- Elon Musk hosted RFK Jr. in a bizarre Twitter Spaces conversation littered with falsehoods and conspiracy theories.
- Kennedy compared Musk to patriots who died in the Revolutionary War.
- He also claimed that “prior to the introduction of Prozac” there were no mass shootings in the US.
Robert F. Kennedy Jr. thanked Elon Musk for his service to the nation and compared him to the thousands of patriots who died fighting in the American Revolution today in a bizarre Twitter Spaces conversation littered with falsehoods and conspiracy theories.
“Thank you for your service to our country, Elon,” Kennedy said. “We lost between 25,000 and 70,000 people during the Revolution who died to give us our Constitution. And those people also put their livelihoods on the line, they put their property on the line, they put their financial status and their social status on the line for principles. I’ve watched you do the same thing.”
Kennedy, the son of former attorney general and liberal icon Robert F. Kennedy, announced last month that he intends to challenge President Joe Biden for the Democratic presidential nomination next year.
Musk, who is attempting to turn his flailing social media platform into a political launching pad for candidates who oppose the Biden Administration, hosted Kennedy for a two-hour-plus conversation designed to promote his candidacy. Unlike the disastrous Ron DeSantis campaign launch on Twitter last month, during which the platform repeatedly collapsed, today’s conversation went relatively smoothly, garnering a manageable 64,000 listeners.
Which may be just as well for Kennedy’s campaign, given the odd and occasionally incoherent policy positions he announced during the conversation. Kennedy finished heaping praise on his right-wing billionaire host with a backward compliment of sorts, framing Musk as a foreigner whose purchase of Twitter was more of a public-minded sacrifice than a wise financial move.

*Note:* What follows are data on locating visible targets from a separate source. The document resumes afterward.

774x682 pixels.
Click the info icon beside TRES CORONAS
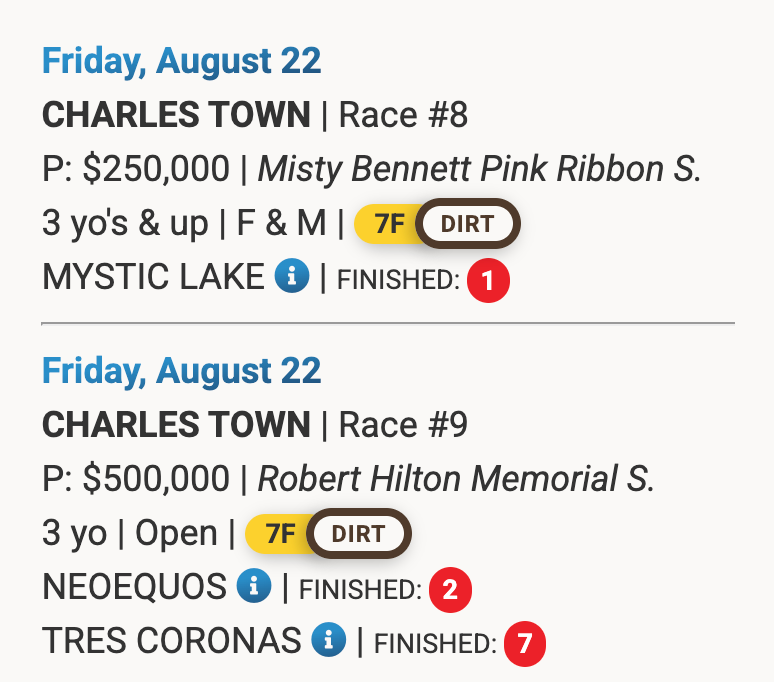tap(327, 639)
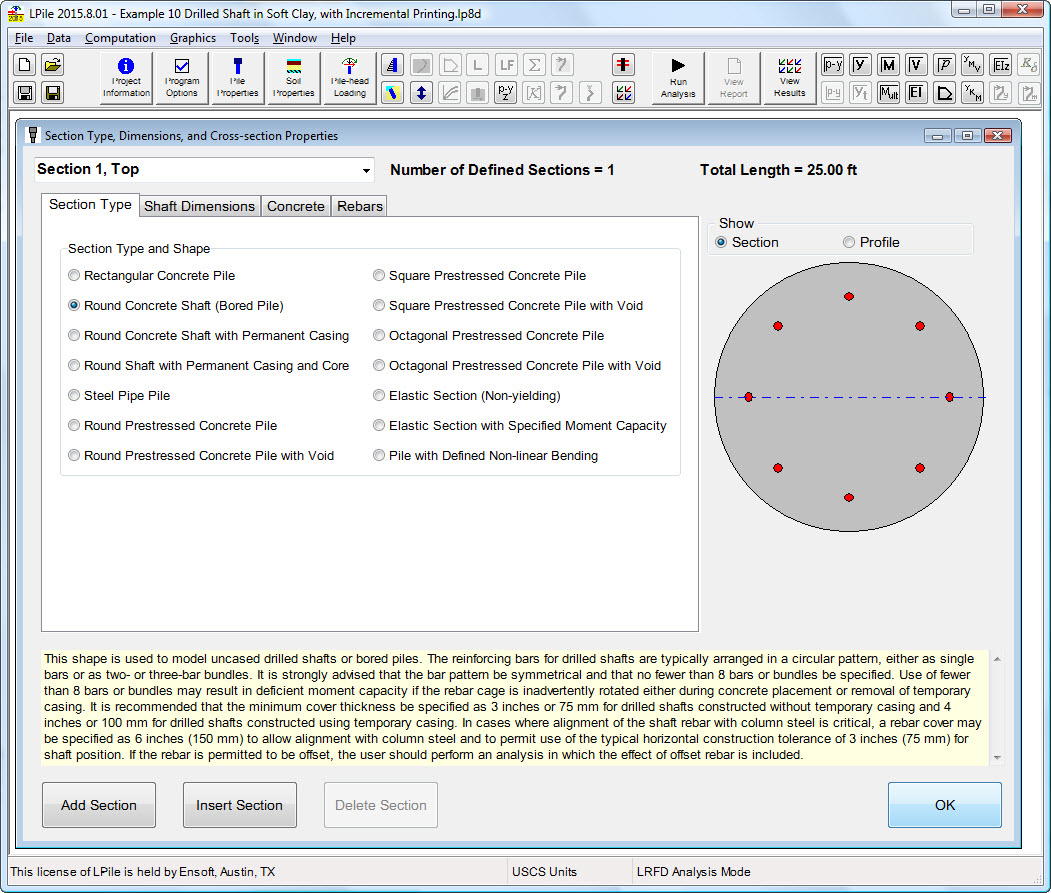Choose Elastic Section (Non-yielding) option
The image size is (1051, 893).
tap(379, 396)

“What is it in your background that you think gave you such firm convictions,” Kennedy asked Musk, “where you’d be willing to take this huge, massive, unspeakable economic hit on behalf of a principle for a country in which you weren’t even born?” Musk, who is South African but has American citizenship, bought Twitter last year for $44 billion. A recent estimate puts the company’s current value at $15 billion.

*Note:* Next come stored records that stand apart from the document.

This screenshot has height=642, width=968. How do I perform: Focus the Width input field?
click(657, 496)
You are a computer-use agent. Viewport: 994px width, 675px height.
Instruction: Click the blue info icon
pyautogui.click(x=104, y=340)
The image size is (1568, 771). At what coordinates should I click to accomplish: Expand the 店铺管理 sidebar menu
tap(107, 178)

“Well,” Musk replied after a long pause, “I should say I do very much consider myself an American.”
After he was done thanking his host, Kennedy unleashed a string of seemingly off-the-cuff policy pronouncements in conversation with a gaggle of right-wing Twitter stars, including Tulse Gabbard, Balaji Srinivasan, and Michael Shellenberger. Most of them seemed unlikely to inspire much support in the Democratic electorate.
Kennedy repeated his opposition to U.S. support for Ukrainians — who, he said, are “almost equally” as victimized by American policies as they are by the Russian invasion.
Musk agreed that the deaths on both sides of the war in Ukraine should be laid at the feet of America: “We are sending the flower of Ukrainian youth and Russian youth to die in the trenches, and it’s morally reprehensible,” he said.
Gabbard said that the U.S. had turned Ukraine into a “slaughterhouse” and blamed the conflict on an “elitist cabal of war-mongers” who had seized control of the Democratic Party.
Those war-mongers, Kennedy warned, hadn’t just taken control of the Democratic party: They were in control of the Deep State as well. He recalled a conversation with former CIA Director Mike Pompeo, in which the Trump ally told him, “The top layer of that agency is made up almost entirely of people who do not believe in the American institutions of democracy.”
Kennedy also sought to portray Biden as seeking conflict with China, claiming that he has forbidden meetings with senior Chinese officials. (China’s foreign minister met with the American ambassador to China last month.)
While there may be traction in the anti-war wing of the Democratic Party, some of Kennedy’s other positions are unlikely to play well. He pronounced himself a “free-market absolutist,” and announced a willingness to install metal detectors, bag screeners, and bans on sharp objects at schools rather than pursue gun control.
“If it comes down to protecting schools the way we protect our airlines,” he said, “I will do that.”
He also laid the blame for the massive increase in mass shootings not on guns, but on pharmaceutical companies for marketing antidepressants. “Prior to the introduction of Prozac we had almost none of these events in our country,” he said.